EXERCISE DIRECTIONS =>
Your output should be the lines from the one with "Instruction: Open the" through the end of the entries below, set down word for word and nothing else.

DATASET RECORDS =>
+===+
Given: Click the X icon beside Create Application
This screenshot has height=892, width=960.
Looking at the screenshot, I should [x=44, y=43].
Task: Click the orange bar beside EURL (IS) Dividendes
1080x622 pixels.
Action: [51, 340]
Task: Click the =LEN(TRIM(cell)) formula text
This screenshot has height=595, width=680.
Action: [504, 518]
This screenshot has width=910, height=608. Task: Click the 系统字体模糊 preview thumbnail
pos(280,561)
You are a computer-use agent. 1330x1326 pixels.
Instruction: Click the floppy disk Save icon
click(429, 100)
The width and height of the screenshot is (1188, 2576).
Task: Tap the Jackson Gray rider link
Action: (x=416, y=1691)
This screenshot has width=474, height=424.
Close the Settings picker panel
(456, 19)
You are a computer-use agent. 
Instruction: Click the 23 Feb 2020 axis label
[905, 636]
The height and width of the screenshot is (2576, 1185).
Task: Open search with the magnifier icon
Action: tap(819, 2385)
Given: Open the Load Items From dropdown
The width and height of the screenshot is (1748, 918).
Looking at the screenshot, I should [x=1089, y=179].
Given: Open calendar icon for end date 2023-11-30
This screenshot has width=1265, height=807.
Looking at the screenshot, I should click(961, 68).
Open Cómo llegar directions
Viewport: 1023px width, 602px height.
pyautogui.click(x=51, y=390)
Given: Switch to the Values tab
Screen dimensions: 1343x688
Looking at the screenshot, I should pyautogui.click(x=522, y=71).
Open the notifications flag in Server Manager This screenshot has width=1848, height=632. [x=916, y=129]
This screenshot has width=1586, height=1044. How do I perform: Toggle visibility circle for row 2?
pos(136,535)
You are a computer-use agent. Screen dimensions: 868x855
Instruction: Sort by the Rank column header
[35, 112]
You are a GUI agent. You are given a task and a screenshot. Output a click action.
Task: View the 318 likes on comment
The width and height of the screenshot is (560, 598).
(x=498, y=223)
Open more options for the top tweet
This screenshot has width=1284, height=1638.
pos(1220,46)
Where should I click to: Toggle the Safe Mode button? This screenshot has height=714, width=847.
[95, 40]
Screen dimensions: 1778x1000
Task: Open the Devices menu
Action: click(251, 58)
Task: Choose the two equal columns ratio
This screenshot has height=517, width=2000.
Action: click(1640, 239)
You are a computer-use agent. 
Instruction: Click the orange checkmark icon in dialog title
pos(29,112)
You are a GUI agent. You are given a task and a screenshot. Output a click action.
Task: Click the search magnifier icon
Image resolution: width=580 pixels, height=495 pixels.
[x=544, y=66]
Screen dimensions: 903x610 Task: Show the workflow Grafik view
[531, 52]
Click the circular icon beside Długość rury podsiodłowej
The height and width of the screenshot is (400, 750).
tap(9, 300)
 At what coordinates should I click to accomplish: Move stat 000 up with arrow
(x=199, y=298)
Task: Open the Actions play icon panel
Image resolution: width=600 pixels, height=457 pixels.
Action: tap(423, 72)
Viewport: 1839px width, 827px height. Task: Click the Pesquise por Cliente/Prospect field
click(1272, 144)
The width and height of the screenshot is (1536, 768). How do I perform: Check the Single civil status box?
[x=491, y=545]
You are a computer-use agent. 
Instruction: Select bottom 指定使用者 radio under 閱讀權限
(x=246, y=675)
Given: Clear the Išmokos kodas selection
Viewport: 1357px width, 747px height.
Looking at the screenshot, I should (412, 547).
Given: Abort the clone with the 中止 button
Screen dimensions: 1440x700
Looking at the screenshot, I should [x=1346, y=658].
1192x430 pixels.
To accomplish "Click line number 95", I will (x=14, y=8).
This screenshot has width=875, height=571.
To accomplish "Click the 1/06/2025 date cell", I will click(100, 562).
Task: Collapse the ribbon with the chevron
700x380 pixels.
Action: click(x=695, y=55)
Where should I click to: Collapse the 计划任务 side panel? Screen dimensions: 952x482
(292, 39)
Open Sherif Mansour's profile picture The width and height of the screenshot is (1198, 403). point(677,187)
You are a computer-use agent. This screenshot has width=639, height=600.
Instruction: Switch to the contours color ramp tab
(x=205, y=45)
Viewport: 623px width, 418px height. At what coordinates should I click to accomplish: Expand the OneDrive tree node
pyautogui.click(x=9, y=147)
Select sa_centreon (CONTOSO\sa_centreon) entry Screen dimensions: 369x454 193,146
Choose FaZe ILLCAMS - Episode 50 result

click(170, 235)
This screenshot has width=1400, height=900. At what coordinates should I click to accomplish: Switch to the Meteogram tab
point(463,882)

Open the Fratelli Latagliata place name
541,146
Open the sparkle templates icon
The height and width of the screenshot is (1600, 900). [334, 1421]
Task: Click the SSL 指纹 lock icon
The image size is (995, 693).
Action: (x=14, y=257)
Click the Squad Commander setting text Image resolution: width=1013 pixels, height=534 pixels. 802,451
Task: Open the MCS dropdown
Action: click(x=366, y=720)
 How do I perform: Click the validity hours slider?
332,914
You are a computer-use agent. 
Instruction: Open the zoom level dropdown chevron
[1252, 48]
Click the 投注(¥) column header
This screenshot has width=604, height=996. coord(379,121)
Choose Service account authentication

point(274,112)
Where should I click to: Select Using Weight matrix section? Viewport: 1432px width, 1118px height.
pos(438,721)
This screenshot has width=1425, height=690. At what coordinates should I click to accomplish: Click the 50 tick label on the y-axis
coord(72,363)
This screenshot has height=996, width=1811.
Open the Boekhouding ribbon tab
+===+
REPLY TO THE EXERCISE =>
Instruction: Open the zoom level dropdown chevron
[1252, 48]
Click the 投注(¥) column header
This screenshot has width=604, height=996. coord(379,121)
Choose Service account authentication

point(274,112)
Where should I click to: Select Using Weight matrix section? Viewport: 1432px width, 1118px height.
pos(438,721)
This screenshot has width=1425, height=690. At what coordinates should I click to accomplish: Click the 50 tick label on the y-axis
coord(72,363)
This screenshot has height=996, width=1811.
Open the Boekhouding ribbon tab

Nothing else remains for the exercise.